Bankruptcy law needs amending

By Agustin V. Que

JAKARTA (JP): The bankruptcy system reforms, embodied in the
government regulation in lieu of Law No. 1 1998 issued on April
22, 1998, were initially welcomed by the Indonesian and
international business communities as a commitment to a pragmatic
path of reform.

However, more than a year and half after the law was enacted,
the current system remains little used by either debtors or
creditors and is not contributing to either the reform or the
recovery of the Indonesian economy.

A functioning reorganization system must be comprehensive and
flexible. This not only means that the substantive bankruptcy
requirements in the law should be revised to provide for
different creditor classes who should be given equal treatment
within classes, there should also be a minimum number of
collective petitioning creditors to precipitate bankruptcy.

Creditors should not be allowed to file petitions that are the
subject of a contingent or bona fide dispute.
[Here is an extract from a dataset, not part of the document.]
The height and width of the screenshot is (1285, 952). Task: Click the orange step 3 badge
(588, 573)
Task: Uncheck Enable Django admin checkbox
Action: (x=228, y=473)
Reorganization
under the law should lead to a complete and timely debt
restructuring with the flexibility to include both small
individual debtors with few creditors, and large businesses with
numerous creditors and complex corporate structures.

Article 1 of the law stipulates that only one creditor is
required to petition for involuntary bankruptcy of a debtor. If a
single creditor can prove that the debtor has at least two debts
and has failed to pay at least one which is due and payable, the
law prescribes liquidation of the debtor.

This standard ignores the collective nature of bankruptcy and
benefits no one. Bankruptcy or reorganization should be
considered a viable option when the creditors can collectively
benefit. A dispute or collection action between two creditors can
and should be resolved by the district courts.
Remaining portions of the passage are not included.